### CONSIGNE ÉCRITE A
Mettez en liste numérotée les lignes des données, à partir de celle qui contient « Show all games in Tables Live grid icon » jusqu'à celle qui contient « Action: click(57, 573) » incluse, en omettant les lignes vides.

C’est ainsi in extremis que cette loi a été adoptée par le Congrès entre novembre et décembre, et signée par le Président le 13 novembre.

Comment le mariage entre personnes de même sexe a-t-il été reconnu aux États-Unis ?

Les États-Unis sont un État fédéral, cela signifie qu’il y a une superposition de deux ordres juridiques, le niveau du gouvernement fédéral, et le niveau des États fédérés. La reconnaissance du mariage entre personnes de même sexe s’est ainsi réalisée en deux temps : d’abord, une interdiction pour le gouvernement fédéral d’empêcher la reconnaissance du mariage entre personnes de même sexe, ensuite une reconnaissance plus générale de la liberté de mariage pour les personnes de même sexe qui s’impose aux États fédérés.

Le premier mouvement a été celui du refus de reconnaître le mariage entre personnes de même sexe au niveau fédéral. En 1996, en réaction aux craintes d’une reconnaissance par les États fédérés de ces mariages qui s’imposerait au gouvernement fédéral, celui-ci avait adopté la loi relative à la défense du mariage (Defense of Marriage Act ou DOMA). Elle définissait le mariage comme l’union légale entre un homme et une femme, excluant ainsi de toutes les aides fédérales pour les couples mariés, ceux qui seraient composés de deux personnes de même sexe. Cette loi ne s’appliquait qu’au niveau fédéral et n’empêchait pas la reconnaissance de droits ou d’avantages aux couples de même sexe au niveau fédéré.

En 2013, la Cour suprême a considéré que cette loi était inconstitutionnelle, car elle était une atteinte à l’égale liberté garantie par le quatorzième amendement. Le gouvernement fédéral ne pouvait donc exclure des bénéfices fédéraux les couples de même sexe, dès lors qu’ils étaient légalement mariés dans leur État. La Cour interdisait donc au législateur de discriminer les couples mariés de même sexe. Dans ce contexte néanmoins, il s’agissait d’États où ce mariage était légal.

### CONSIGNE ÉCRITE B
Selon l'extrait du texte, comment la loi relative à la défense du mariage de 1996 définissait-elle le mariage ?

### EXTRAIT DES DONNÉES
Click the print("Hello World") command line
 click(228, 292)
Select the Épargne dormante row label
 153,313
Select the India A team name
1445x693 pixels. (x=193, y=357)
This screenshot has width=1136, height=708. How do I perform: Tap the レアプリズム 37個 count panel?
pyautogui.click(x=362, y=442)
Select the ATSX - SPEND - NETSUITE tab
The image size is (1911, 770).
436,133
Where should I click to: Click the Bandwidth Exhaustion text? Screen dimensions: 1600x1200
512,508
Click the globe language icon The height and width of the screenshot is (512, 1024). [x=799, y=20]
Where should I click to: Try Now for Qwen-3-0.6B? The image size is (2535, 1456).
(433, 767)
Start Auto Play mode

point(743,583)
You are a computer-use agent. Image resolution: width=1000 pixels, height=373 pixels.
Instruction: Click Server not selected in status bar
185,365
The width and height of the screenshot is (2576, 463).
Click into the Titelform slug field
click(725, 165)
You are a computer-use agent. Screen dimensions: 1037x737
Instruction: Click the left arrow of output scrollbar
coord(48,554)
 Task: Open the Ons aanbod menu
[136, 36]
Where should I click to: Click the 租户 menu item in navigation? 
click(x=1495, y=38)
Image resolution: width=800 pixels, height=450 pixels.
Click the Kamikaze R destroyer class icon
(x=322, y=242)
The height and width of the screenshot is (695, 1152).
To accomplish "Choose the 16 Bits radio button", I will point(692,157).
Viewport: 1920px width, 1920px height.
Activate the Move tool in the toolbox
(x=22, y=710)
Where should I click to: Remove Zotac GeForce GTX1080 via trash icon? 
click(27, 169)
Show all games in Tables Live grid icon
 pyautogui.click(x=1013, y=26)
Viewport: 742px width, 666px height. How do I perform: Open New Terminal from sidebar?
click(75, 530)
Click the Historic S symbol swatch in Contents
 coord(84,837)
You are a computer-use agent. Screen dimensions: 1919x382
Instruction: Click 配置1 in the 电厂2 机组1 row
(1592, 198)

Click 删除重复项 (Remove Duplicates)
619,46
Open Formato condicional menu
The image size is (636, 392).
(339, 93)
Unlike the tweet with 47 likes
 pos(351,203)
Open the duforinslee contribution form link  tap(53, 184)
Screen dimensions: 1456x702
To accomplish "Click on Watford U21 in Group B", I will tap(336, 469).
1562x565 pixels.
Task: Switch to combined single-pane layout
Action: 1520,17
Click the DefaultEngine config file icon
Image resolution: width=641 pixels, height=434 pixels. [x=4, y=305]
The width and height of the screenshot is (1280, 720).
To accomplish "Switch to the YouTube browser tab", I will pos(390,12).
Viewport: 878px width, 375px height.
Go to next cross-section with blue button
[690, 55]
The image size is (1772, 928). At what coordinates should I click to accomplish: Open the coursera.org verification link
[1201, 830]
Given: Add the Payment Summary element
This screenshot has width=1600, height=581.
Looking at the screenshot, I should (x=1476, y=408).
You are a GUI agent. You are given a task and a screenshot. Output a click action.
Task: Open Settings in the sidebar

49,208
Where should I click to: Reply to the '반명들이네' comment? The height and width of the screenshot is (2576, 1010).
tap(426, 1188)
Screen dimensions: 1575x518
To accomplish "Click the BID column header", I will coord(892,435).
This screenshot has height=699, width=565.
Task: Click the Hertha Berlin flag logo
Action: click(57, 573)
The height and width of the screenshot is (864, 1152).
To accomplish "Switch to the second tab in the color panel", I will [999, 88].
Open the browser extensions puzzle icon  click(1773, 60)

### RÉPONSE ÉCRITE A
1. Show all games in Tables Live grid icon
2.  pyautogui.click(x=1013, y=26)
3. Viewport: 742px width, 666px height. How do I perform: Open New Terminal from sidebar?
4. click(75, 530)
5. Click the Historic S symbol swatch in Contents
6.  coord(84,837)
7. You are a computer-use agent. Screen dimensions: 1919x382
8. Instruction: Click 配置1 in the 电厂2 机组1 row
9. (1592, 198)
10. Click 删除重复项 (Remove Duplicates)
11. 619,46
12. Open Formato condicional menu
13. The image size is (636, 392).
14. (339, 93)
15. Unlike the tweet with 47 likes
16.  pos(351,203)
17. Open the duforinslee contribution form link  tap(53, 184)
18. Screen dimensions: 1456x702
19. To accomplish "Click on Watford U21 in Group B", I will tap(336, 469).
20. 1562x565 pixels.
21. Task: Switch to combined single-pane layout
22. Action: 1520,17
23. Click the DefaultEngine config file icon
24. Image resolution: width=641 pixels, height=434 pixels. [x=4, y=305]
25. The width and height of the screenshot is (1280, 720).
26. To accomplish "Switch to the YouTube browser tab", I will pos(390,12).
27. Viewport: 878px width, 375px height.
28. Go to next cross-section with blue button
29. [690, 55]
30. The image size is (1772, 928). At what coordinates should I click to accomplish: Open the coursera.org verification link
31. [1201, 830]
32. Given: Add the Payment Summary element
33. This screenshot has width=1600, height=581.
34. Looking at the screenshot, I should (x=1476, y=408).
35. You are a GUI agent. You are given a task and a screenshot. Output a click action.
36. Task: Open Settings in the sidebar
37. 49,208
38. Where should I click to: Reply to the '반명들이네' comment? The height and width of the screenshot is (2576, 1010).
39. tap(426, 1188)
40. Screen dimensions: 1575x518
41. To accomplish "Click the BID column header", I will coord(892,435).
42. This screenshot has height=699, width=565.
43. Task: Click the Hertha Berlin flag logo
44. Action: click(57, 573)

### RÉPONSE ÉCRITE B
Comme l'union légale entre un homme et une femme.